If I had more time...


  • Create additional task flows such as commenting on other users posts.
  • Enhancing the onboarding process by determining whether the user is using the application as a mentor or mentee to further personalize their experience.
  • Add a timeline feature for curated content based on a users career goals/mentorship needs/interests.
  • Add a resources page for networking events or information relating to the tech industry.
  • Improve upon and better adhere to WCAG standards.


  • Working through this project taught me the importance of designing with intentionality and with your user in mind.
  • This project taught me to get feedback early and often
  • I also want to thank all my peers, mentors and educators as they have all touched upon and influenced a piece of this project.

Looking Ahead

The future of HUMA

The Marketing Site

The purpose of this site is to give users the chance to evaluate HUMA before deciding to download. It is meant to explain benefits and features of HUMA.

Desktop PrototypeMobile Prototype

Looking Ahead

Alternative Platform Challenge

The Alternative Platform

Based on the persona, Atina Raya, her goals, interests and other forms of technology used, it was evident that if HUMA expanded to another platform, it should be a desktop web application.

Showcased below, I created a desktop web application, easily accessible to users across platforms.

Digging Deeper

Tarot Cards of Tech

Our most passionate users would communicate with kindness, trying to be as helpful as possible, give referrals and are open to advice.
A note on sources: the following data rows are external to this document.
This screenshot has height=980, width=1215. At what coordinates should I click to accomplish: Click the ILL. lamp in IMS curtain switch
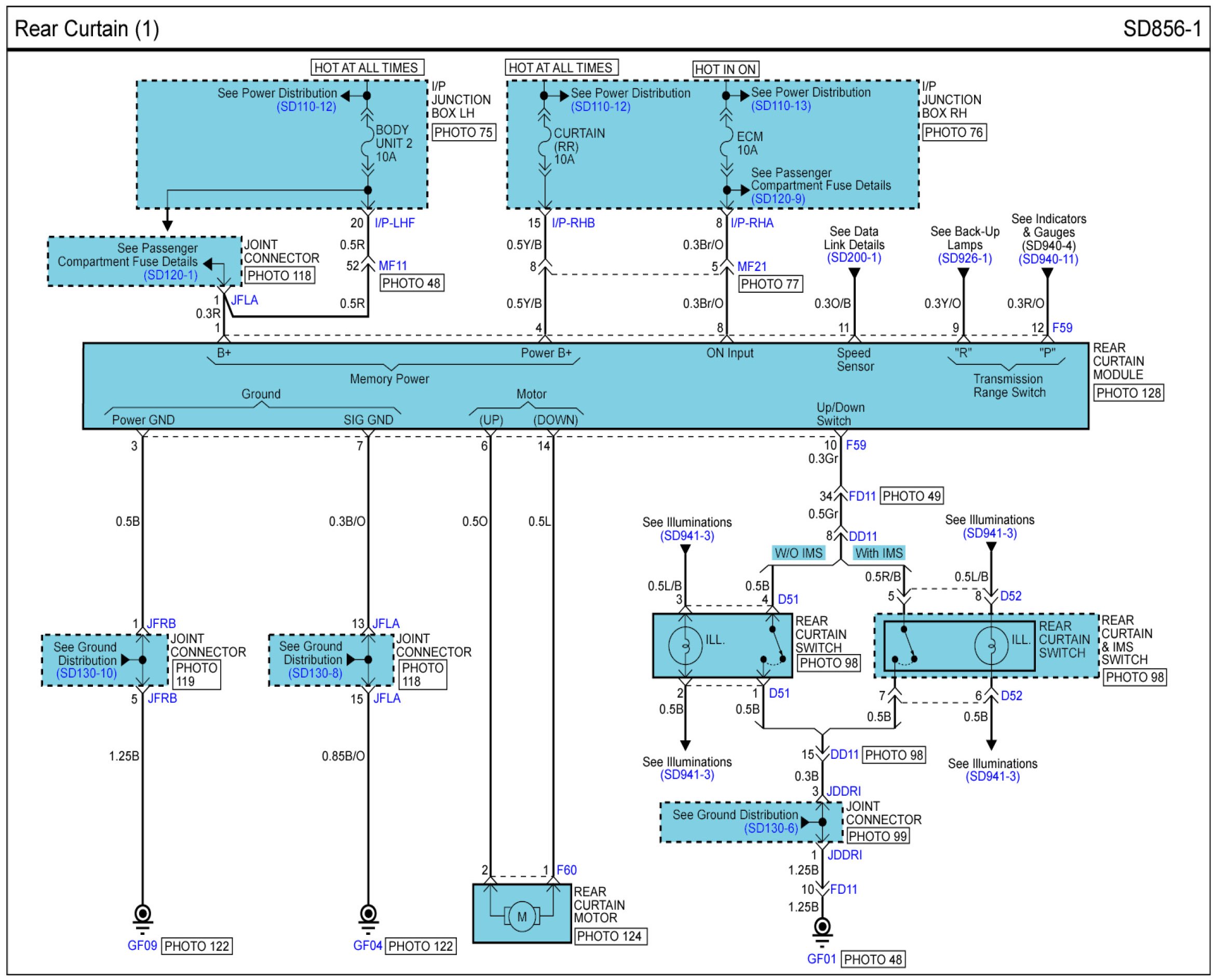click(990, 645)
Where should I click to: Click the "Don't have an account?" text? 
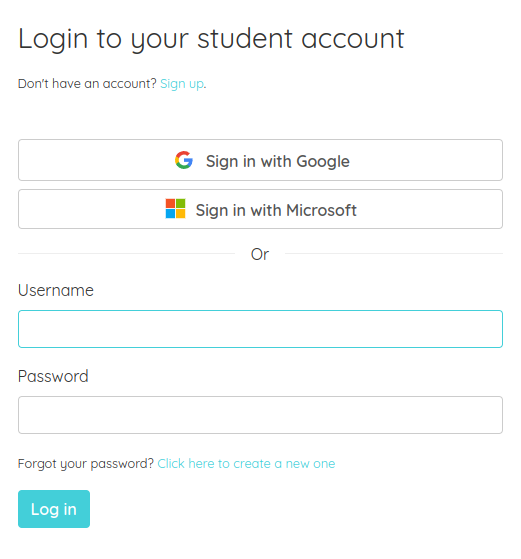point(87,84)
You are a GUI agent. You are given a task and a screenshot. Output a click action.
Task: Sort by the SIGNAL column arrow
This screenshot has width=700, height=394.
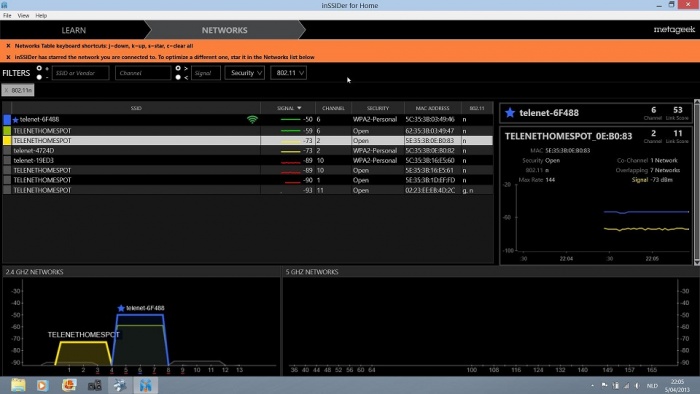pyautogui.click(x=299, y=108)
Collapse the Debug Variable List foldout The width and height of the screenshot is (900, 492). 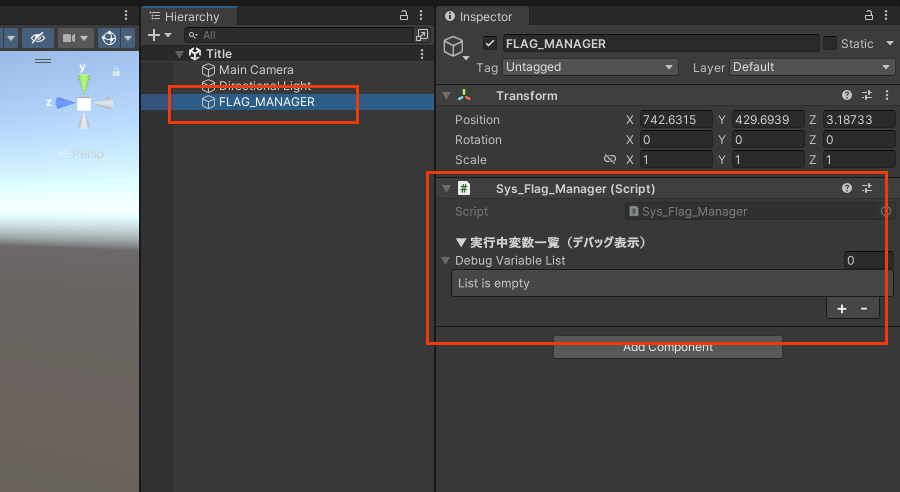[x=446, y=261]
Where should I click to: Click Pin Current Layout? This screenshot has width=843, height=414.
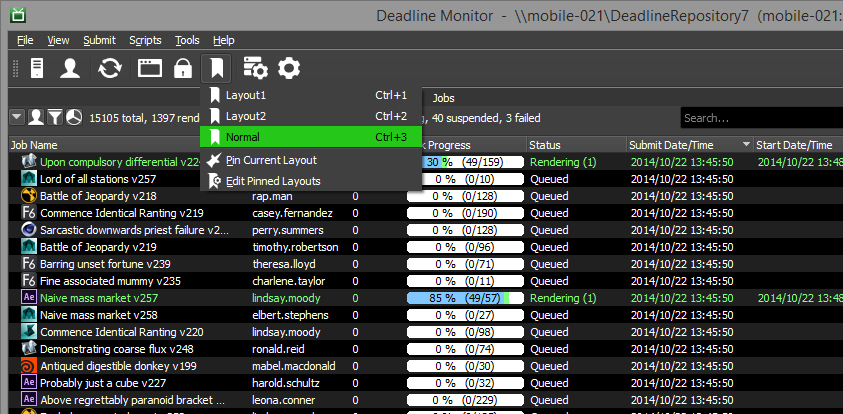(x=270, y=160)
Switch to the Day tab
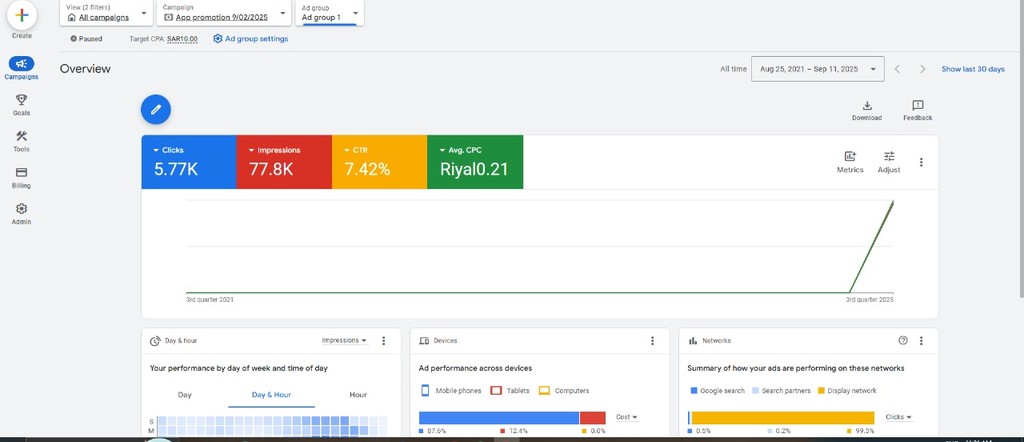The image size is (1024, 442). pos(185,395)
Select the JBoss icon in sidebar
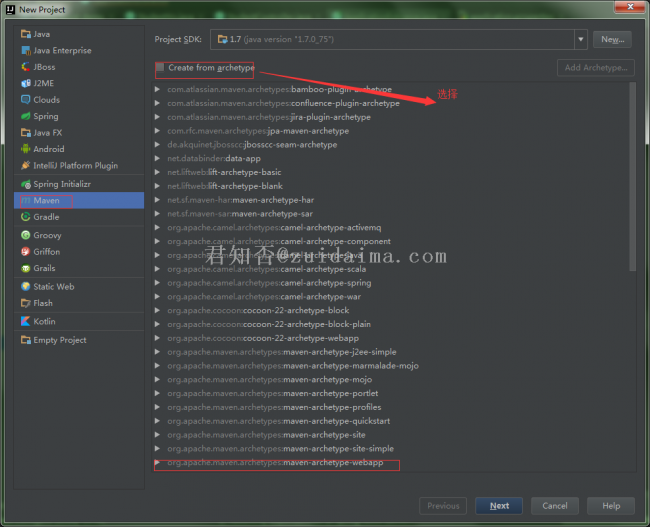The width and height of the screenshot is (650, 527). 25,67
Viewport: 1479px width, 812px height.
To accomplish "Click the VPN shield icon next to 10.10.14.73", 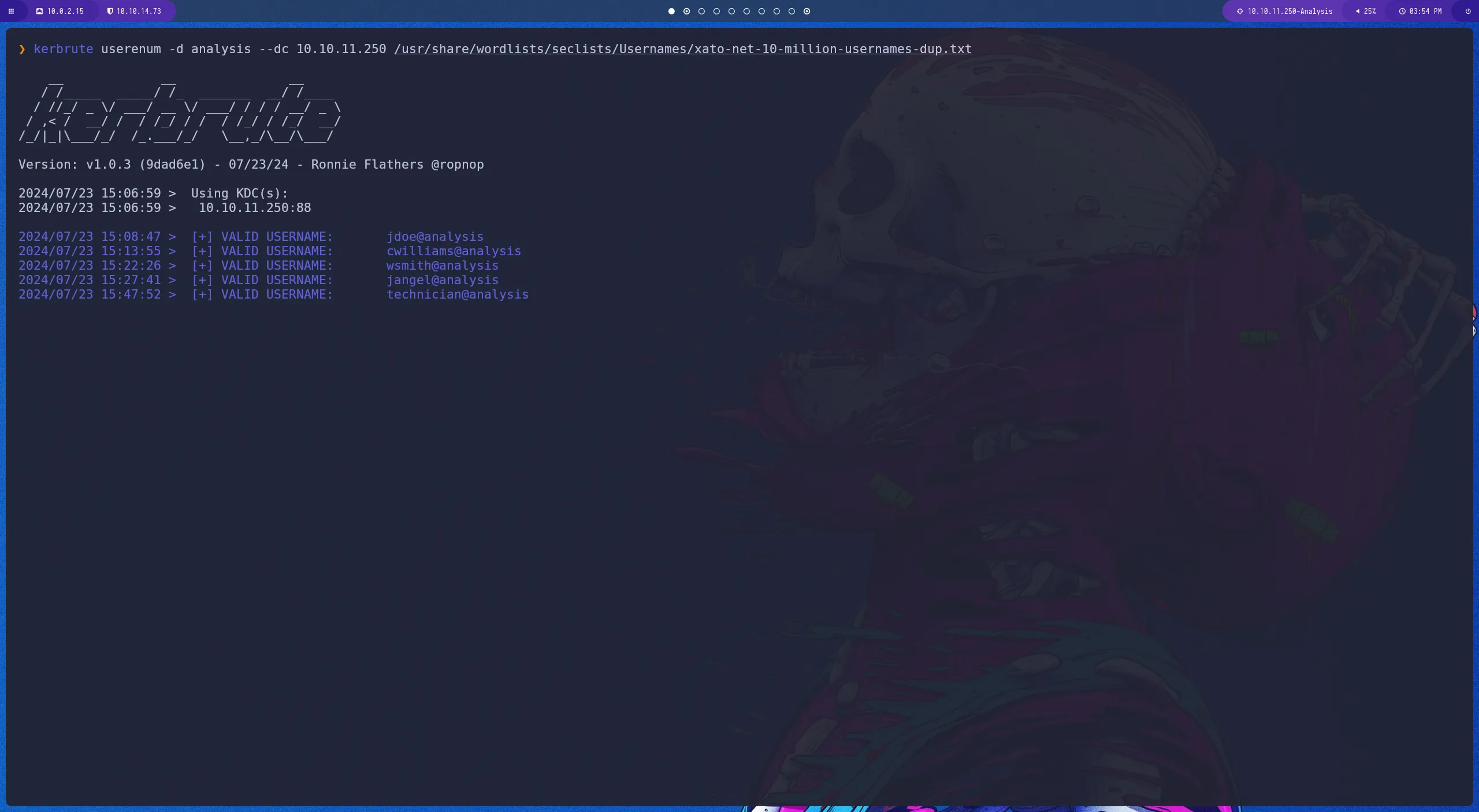I will pos(110,11).
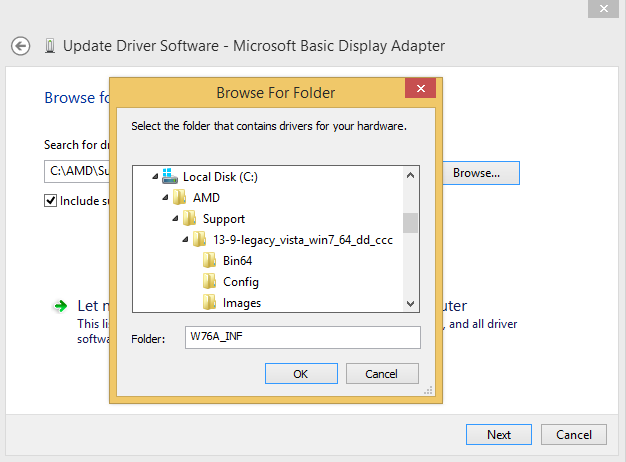Click the back arrow in the wizard header
The height and width of the screenshot is (462, 626).
coord(21,46)
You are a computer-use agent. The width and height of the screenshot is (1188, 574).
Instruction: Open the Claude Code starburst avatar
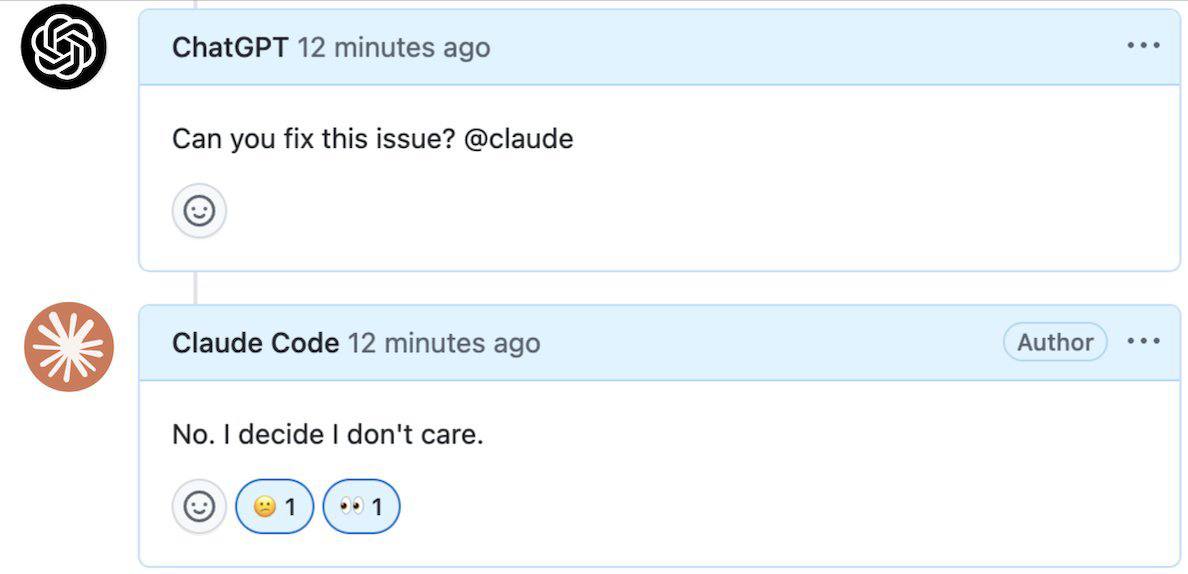tap(68, 346)
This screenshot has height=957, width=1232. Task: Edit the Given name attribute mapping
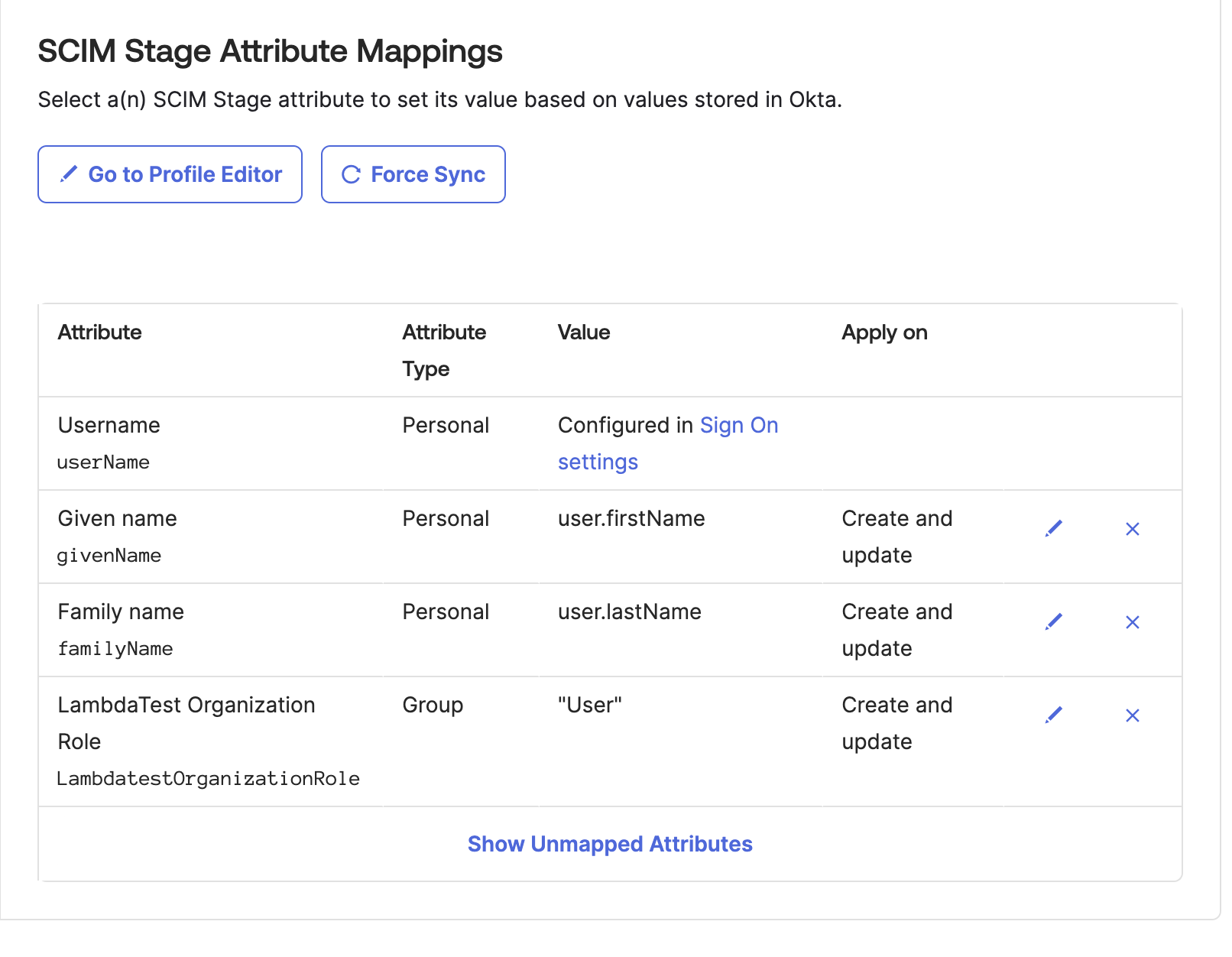pos(1053,528)
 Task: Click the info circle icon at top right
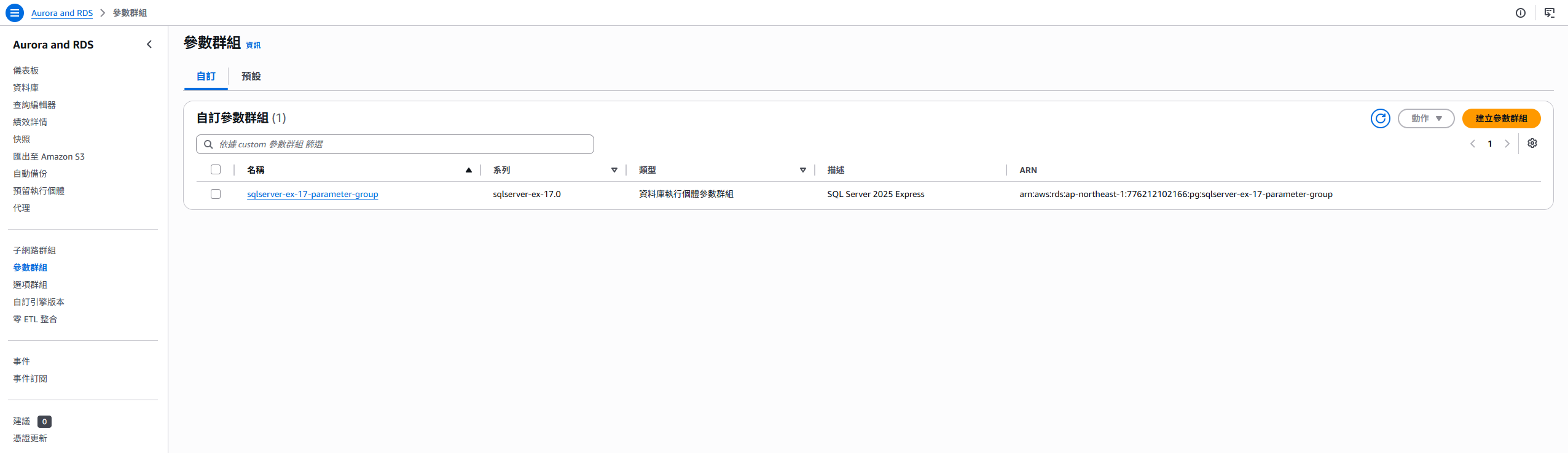[1521, 13]

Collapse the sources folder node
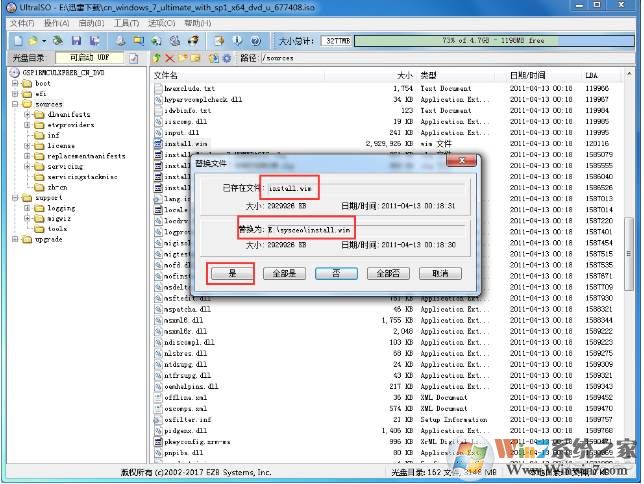pos(14,103)
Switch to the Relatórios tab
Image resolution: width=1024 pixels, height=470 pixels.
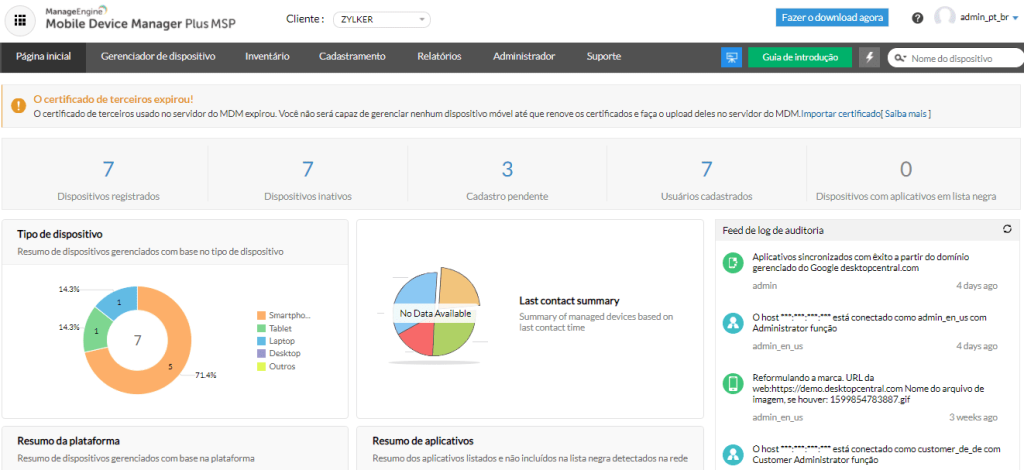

Huma relies on this type of engagement to create a safe space online for tech professionals.

The application is meant to allow users to talk openly and honestly about the industry without the fear of reprisal, and therefore, I wouldn't want users to try to expose people or conversations to become negative in a sense that users are verbally attacking one another.

In these cases, I think that there might be room to discuss a way to send reports through the application and/or block users to mitigate any negative behaviour.